Termasuk saya. Tapi, pagi hari saya beberapa hari ini semakin hectic sejak tahun ajaran baru dimulai.
Sebagai orang yang komplek rumahnya tak jauh dari SMA dan SMP Negeri dan juga yang komplek rumahnya menjadi "rumah" bagi beberapa SD Negeri, keluar rumah menjadi tantangan tersendiri bagi saya.
Bagaimana tidak, sebelum saya—dan sepeda motor saya—keluar pagar rumah, saya harus terlebih dahulu menyiapkan mental agar tidak mudah kesal. Saya sepertinya sudah bisa menduga hal itu akan berlangsung setiap pagi dalam beberapa jangka waktu yang lama untuk ke depan seiring diberlakukannya pertemuan tatap muka seratus persen dihampir setiap sekolah.

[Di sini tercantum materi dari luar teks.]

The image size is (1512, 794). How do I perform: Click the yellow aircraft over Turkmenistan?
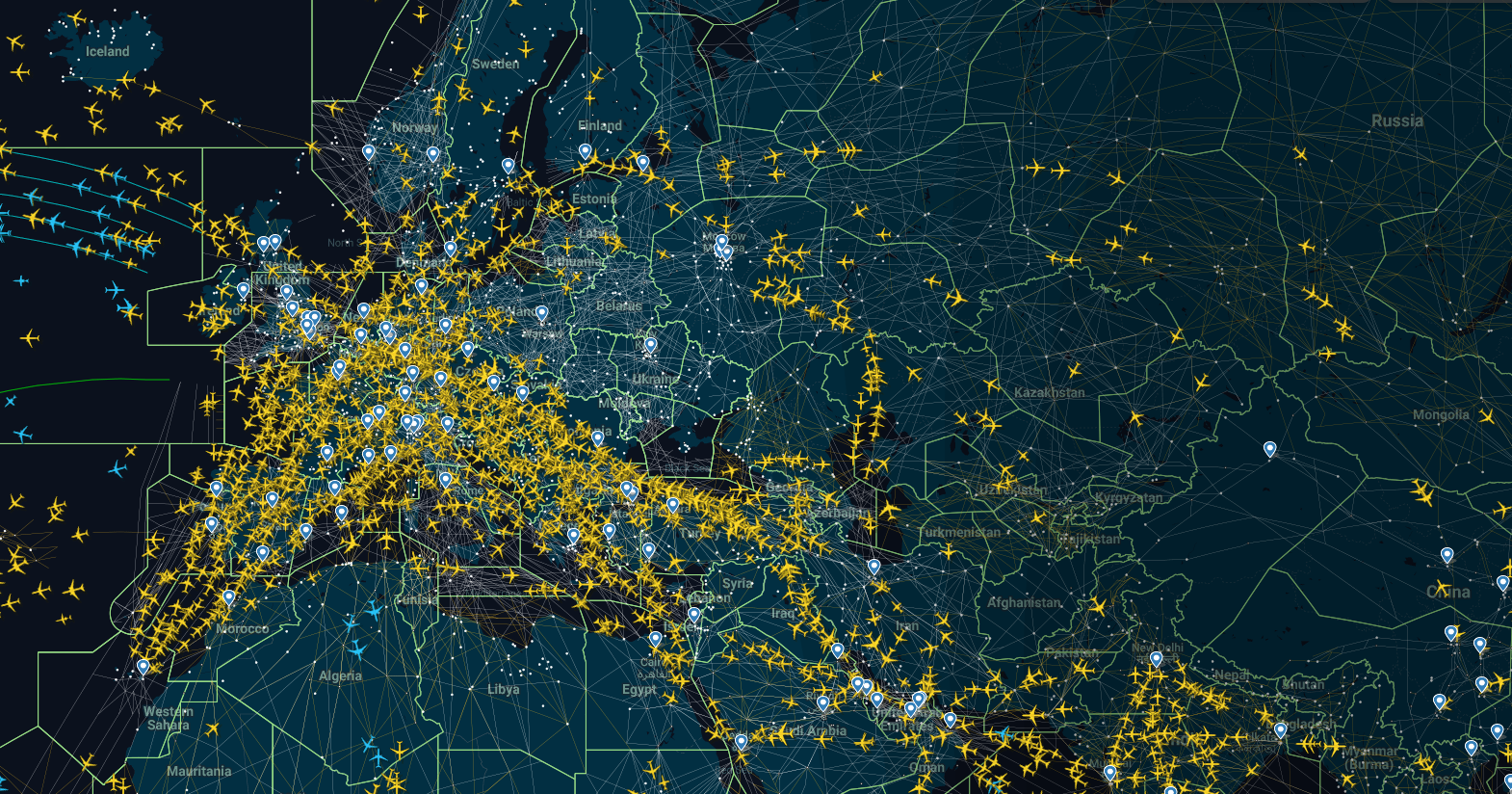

Pagi seringkali membuat kesal
Selalu ada banyak alasan buat saya mengapa saya merasa kesal setiap pagi meskipun saya tak pernah absen mewanti-wanti diri sendiri. Bahkan kalau boleh sedikit melebih-lebihkan saya sudah (baca: selalu setiap pagi) menulis warning itu lima sentimeter di depan kening saya: JANGAN MUDAH KESAL!
Bukan—saya bukan tidak mensyukuri keadaan yang bisa dikatakan membaik setelah hampir tiga tahun pandemi covid19 melanda. Jangankan tidak bersyukur, tahun lalu saat masa-masa kelam covid terjadi di Indonesia dan membuat banyak korban jiwa berjatuhan, bertahan hidup bagi saya—dan keluarga—sudah lebih dari cukup.
Baca juga: "Komat-kamit Covid" Bertahanlah untuk Hidup Itu Lebih dari Cukup!
Bukan pula karena saya tidak berangkat lebih awal; saya selalu keluar rumah pukul setengah tujuh pagi (baca: untuk project yang sudah nyaris setahun saya geluti).
Tapi, seperti yang saya singgung di awal-awal paragraf pembuka, mungkin hampir sebagian besar orang akan selalu terburu-buru setiap pagi ketika akan memulai aktivitas. Termasuk saya.